Chapter 5: Finding another way part 1
There had never been a cruise like it. The skipper of the filthy, oil-soaked fishing boat was a foul-mouthed rendering of an insignificant Captain Bligh; the crew a quartet of misfits who were undoubtedly the only men in Port Noir willing to put up with Claude Lamouche.
The regular fifth member was a brother of the chief netman, a fact impressed on the man within minutes after leaving the harbor at four o’clock in the morning.
“You take food from my brother’s table!” whispered the netman angrily between rapid puffs on an immobile cigarette.
“From the stomachs of his children!”
“It’s only for a week,” protested the amnesiac.
It would have been easier—far easier—to offer to reimburse the unemployed brother from Washburn’s monthly stipend, but the doctor and his patient had agreed to refrain from such compromises.
“I hope you’re good with the nets!”
He was not. There were moments during the next seventy-two hours when the man thought the alternative of financial appeasement was warranted.

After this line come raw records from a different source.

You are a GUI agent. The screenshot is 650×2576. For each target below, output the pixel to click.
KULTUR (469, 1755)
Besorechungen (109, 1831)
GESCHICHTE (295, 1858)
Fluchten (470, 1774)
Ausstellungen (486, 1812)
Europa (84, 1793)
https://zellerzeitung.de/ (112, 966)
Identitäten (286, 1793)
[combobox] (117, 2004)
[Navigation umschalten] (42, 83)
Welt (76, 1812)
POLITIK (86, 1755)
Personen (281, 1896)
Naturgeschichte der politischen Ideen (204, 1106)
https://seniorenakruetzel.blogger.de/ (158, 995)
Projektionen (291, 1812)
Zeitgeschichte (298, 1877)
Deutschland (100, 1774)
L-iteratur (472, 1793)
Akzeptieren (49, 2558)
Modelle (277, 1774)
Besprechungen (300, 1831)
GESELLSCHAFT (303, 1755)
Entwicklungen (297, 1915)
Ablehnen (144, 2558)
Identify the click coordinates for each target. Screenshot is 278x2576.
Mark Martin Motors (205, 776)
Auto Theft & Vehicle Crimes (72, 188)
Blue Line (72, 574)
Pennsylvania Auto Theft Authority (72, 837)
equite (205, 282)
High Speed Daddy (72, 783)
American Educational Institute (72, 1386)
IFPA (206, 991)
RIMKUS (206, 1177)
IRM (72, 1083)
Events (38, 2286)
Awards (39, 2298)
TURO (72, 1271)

The harassment never stopped, even at night—especially at night. It was as though eyes were trained on him as he lay on the infested deck mattress, waiting for him to reach the brink of sleep.
“You! Take the watch! The mate is sick. You fill in.”

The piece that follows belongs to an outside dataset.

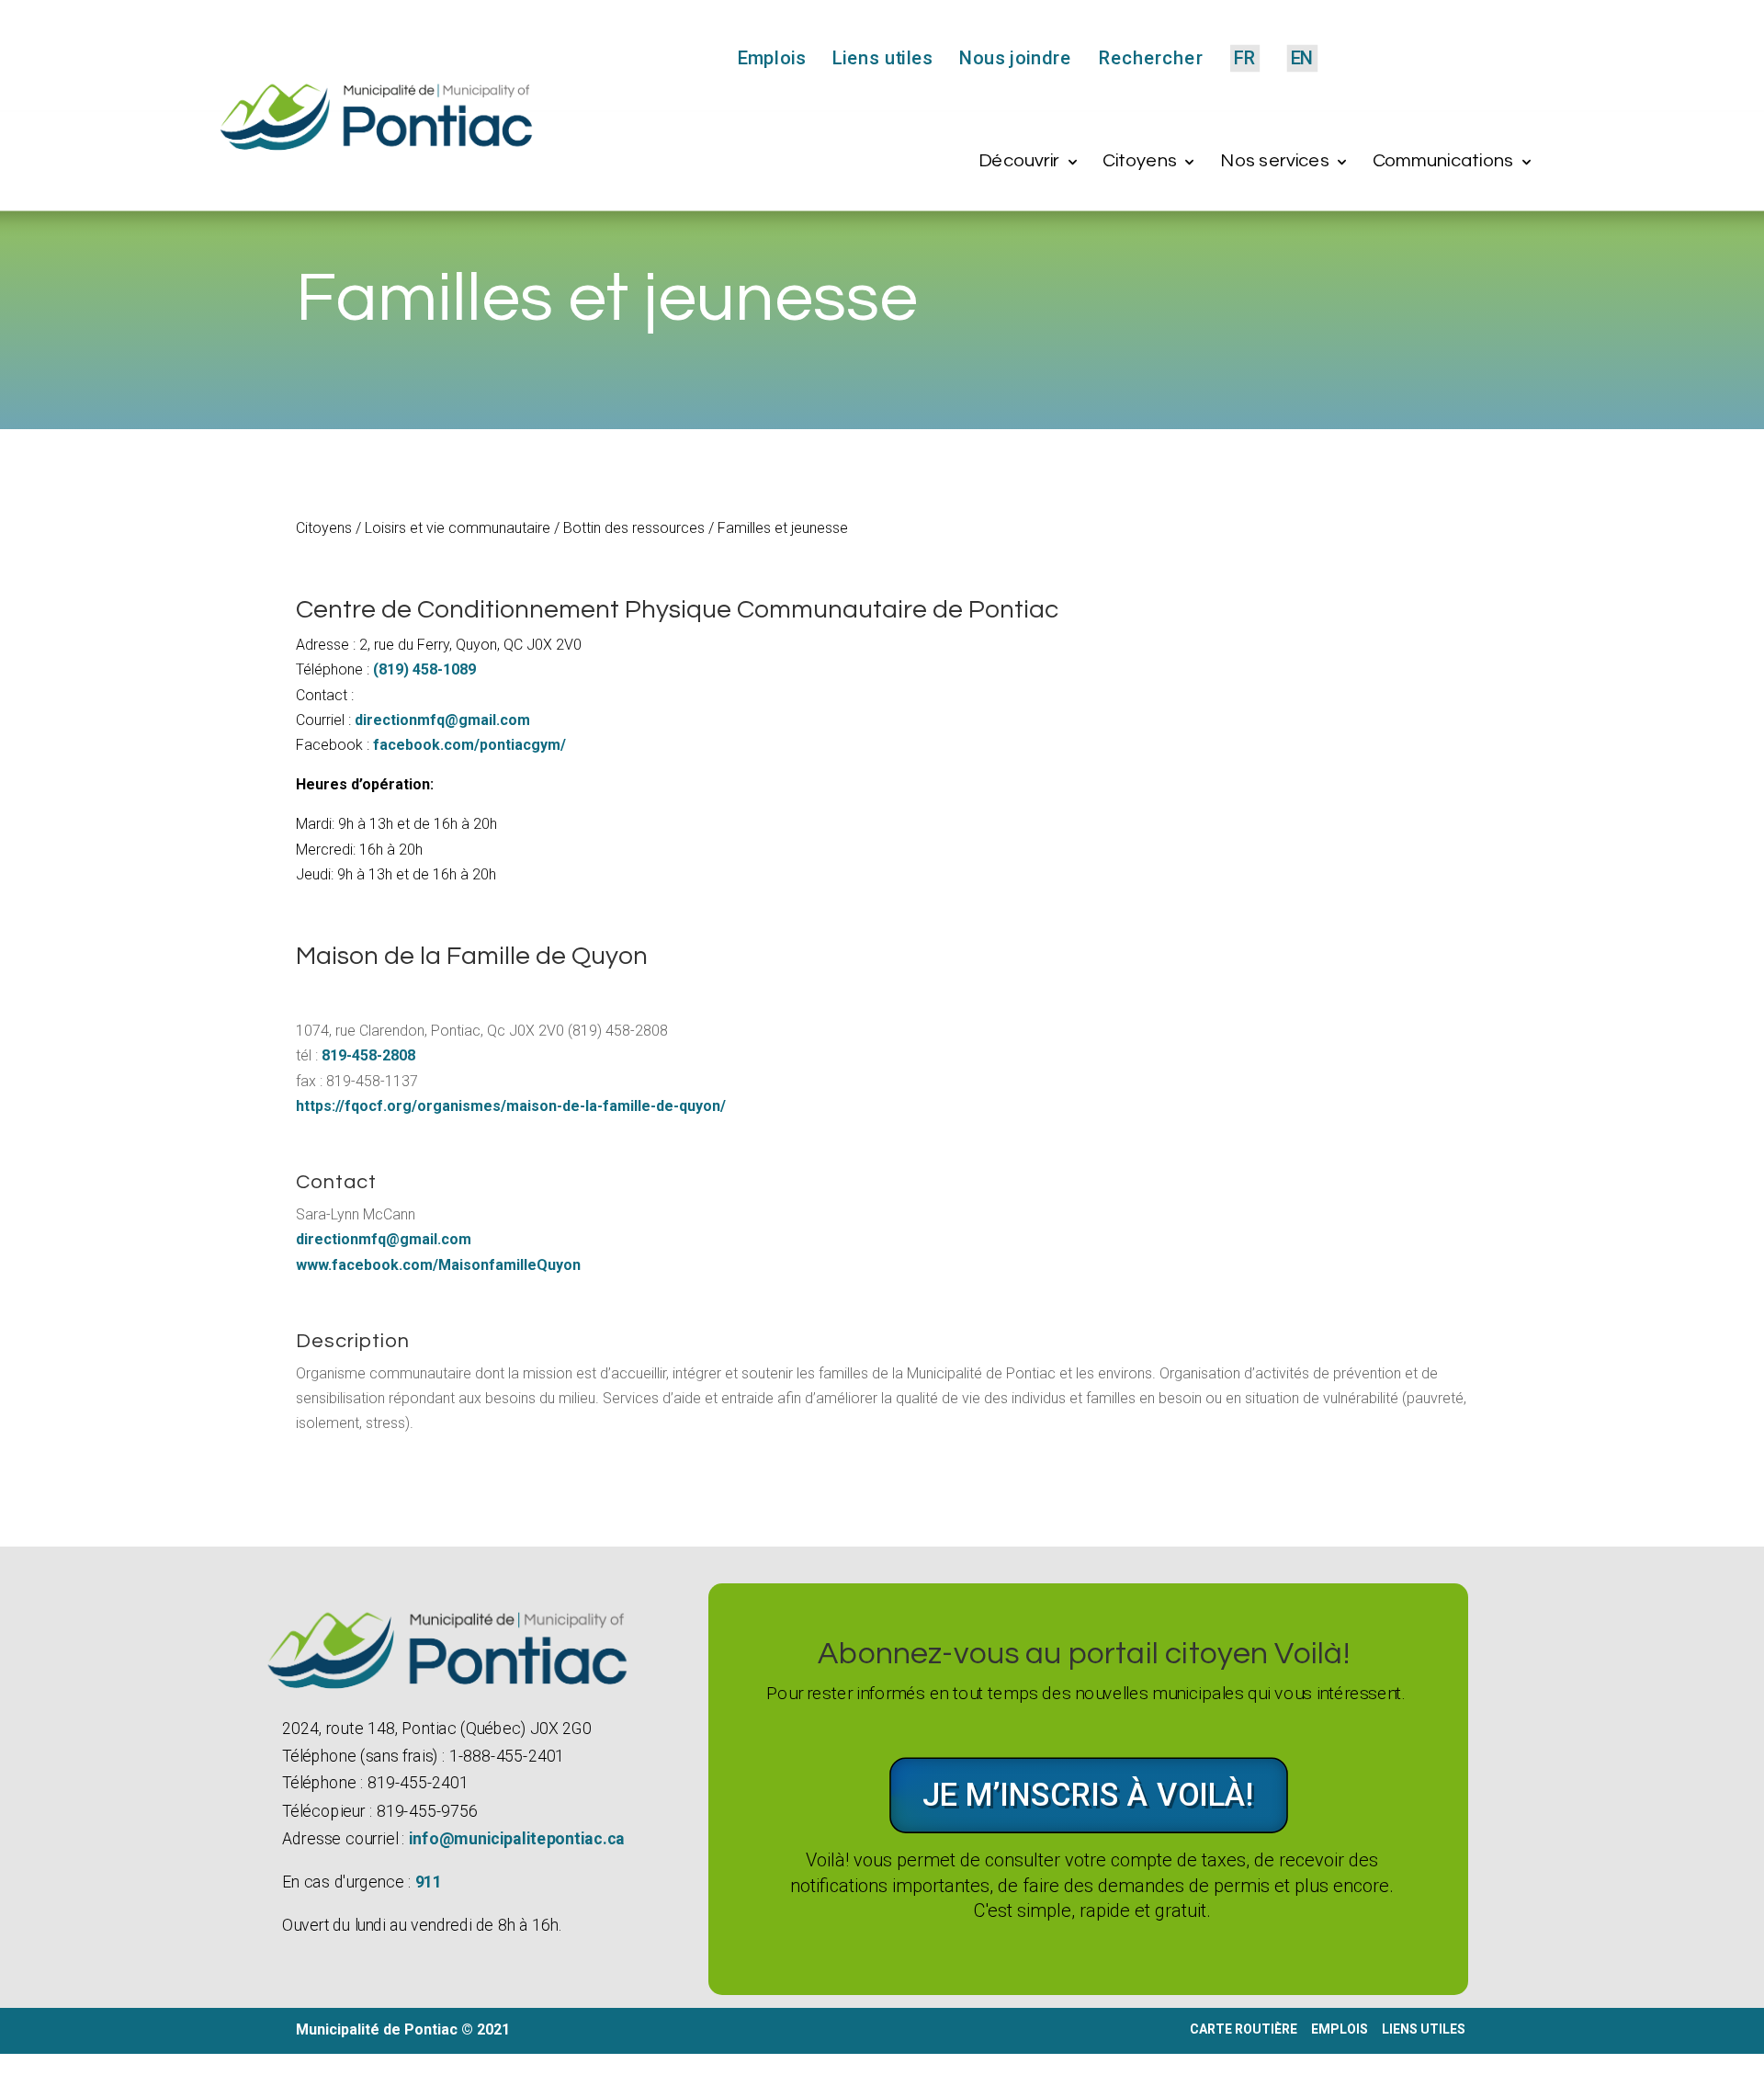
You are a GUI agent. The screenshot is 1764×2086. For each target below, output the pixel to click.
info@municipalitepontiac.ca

“Get up! Philippe is writing his memoirs! He can’t be disturbed.”
“On your feet! You tore a net this afternoon. We won’t pay for your stupidity. We’ve all agreed. Fix it now!”
The nets. If two men were required for one flank, his two arms took the place of four. If he worked beside one man, there were abrupt hauls and releases that left him with the full weight, a sudden blow from an adjacent shoulder sending him crashing into the gunnel and nearly over the side. And Lamouche.

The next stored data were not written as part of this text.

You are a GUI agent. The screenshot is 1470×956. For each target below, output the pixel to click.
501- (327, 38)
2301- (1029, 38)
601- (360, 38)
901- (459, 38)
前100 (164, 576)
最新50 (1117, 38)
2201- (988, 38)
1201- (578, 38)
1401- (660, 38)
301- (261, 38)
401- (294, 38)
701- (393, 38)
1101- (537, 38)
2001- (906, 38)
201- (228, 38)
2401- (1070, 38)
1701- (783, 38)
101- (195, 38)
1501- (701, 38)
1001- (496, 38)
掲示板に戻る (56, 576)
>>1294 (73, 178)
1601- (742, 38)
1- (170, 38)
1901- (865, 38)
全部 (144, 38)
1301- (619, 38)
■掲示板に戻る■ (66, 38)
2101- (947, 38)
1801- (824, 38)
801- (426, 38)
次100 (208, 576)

A limping maniac who measured each kilometer of water by the fish he had lost. His voice was a grating, static-prone bullhorn. He addressed no one without an obscenity preceding his name, a habit the patient found increasingly maddening. But Lamouche did not touch Washburn’s patient; he was merely sending the doctor a message: Don’t ever do this to me again. Not where my boat and my fish are concerned.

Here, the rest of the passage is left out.